Tengku Teh Susilawati Tengku Akhirat found dead in box, cop jailed seven years

ABOUT two weeks before Tengku Teh Susilawati Tengku Akhirat’s death, she left home after telling her family her life was in danger following threats she had received from a person she did not reveal.

She kept in touch with them daily while away until May 6, 2005 when they no longer heard from the 20-year-old.

In the evening of that fateful day, her body was found inside a large TV cardboard box by a road shoulder in Section 12 in Petaling Jaya, a stone’s throw away from the University Malaya Medical Centre (UMMC).

Two UMMC staff, who spotted the box and decided to check on it, were startled to find the victim’s petite body in a foetal position inside and called the police.

As there were no identification papers on her, police traced her family following a thumbprint identification.

A post-mortem revealed that she had been killed via strangulation and suffocation at least 12 hours earlier.

Over the next few days, two friends of the victim were held to assist in the probe.

A week later, a policeman from the Subang Jaya district police headquarters, then aged 49, was arrested.

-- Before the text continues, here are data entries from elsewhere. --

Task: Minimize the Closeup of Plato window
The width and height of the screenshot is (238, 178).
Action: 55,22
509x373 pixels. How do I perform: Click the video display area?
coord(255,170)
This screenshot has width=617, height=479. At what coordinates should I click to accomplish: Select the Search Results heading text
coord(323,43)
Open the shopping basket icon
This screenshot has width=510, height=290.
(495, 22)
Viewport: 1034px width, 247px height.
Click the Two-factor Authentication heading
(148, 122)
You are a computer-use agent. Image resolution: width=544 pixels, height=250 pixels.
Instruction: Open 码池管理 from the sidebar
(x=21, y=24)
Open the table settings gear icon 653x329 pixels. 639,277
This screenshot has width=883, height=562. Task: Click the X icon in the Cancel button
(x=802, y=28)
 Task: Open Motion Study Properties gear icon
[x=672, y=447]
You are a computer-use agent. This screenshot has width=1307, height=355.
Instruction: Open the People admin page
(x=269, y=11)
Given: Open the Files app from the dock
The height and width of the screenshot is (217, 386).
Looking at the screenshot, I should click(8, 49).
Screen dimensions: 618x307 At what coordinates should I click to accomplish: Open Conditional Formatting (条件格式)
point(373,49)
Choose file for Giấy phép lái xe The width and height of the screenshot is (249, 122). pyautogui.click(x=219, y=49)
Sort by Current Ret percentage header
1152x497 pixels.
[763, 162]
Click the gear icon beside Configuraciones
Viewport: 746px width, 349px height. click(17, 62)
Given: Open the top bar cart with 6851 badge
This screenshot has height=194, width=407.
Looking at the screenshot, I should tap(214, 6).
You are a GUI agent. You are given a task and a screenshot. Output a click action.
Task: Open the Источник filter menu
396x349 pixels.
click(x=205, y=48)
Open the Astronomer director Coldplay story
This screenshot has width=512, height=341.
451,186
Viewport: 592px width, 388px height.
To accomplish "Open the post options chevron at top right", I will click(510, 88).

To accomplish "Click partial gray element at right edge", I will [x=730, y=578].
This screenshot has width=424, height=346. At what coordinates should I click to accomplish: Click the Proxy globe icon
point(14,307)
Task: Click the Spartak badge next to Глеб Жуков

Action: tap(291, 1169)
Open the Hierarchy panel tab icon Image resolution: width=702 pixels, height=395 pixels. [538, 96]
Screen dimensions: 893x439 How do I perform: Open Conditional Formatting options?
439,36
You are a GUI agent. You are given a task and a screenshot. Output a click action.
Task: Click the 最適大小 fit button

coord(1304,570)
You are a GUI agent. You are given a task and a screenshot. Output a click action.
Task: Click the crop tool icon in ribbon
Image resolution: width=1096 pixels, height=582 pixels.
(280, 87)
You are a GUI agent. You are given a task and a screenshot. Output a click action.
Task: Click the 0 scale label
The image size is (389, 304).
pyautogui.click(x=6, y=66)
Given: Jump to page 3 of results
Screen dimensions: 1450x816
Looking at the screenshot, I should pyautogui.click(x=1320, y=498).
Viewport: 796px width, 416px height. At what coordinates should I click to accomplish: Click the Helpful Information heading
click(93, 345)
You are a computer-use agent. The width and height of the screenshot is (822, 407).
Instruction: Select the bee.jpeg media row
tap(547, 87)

He was tracked down after his fingerprints were found on the cellophane tape that was used to seal the box the body was found in.

Investigations showed the policeman, who is a father of five, had an affair with the victim.

Jealousy had led to their relationship souring months earlier.

A DNA analysis on samples of hair and seminal fluids retrieved from the victim’s body had also matched clinical samples taken from the policeman.

More than three weeks after the body has found, Lance Corporal Abdul Halim Hasan, a police crime scene photographer, was charged with Tengku Teh’s murder.

He was accused of committing the crime at a bus stop near the Kelana Jaya LRT station several hours before the victim’s body was found.

Abdul Halim claimed trial and the court heard from the victim’s family that prior to her death, Tengku Teh had left three jobs in two months as a restaurant cashier, a company clerk and petrol station staff.

In August 2009, Abdul Halim, who had served the police force for over 25 years, was sentenced to seven years in jail for culpable homicide.

The High Court ordered that the sentence be served from the date of arrest.

There were outcry from several women and human rights’ groups that claimed that the sentence that Abdul Hamid received was too light.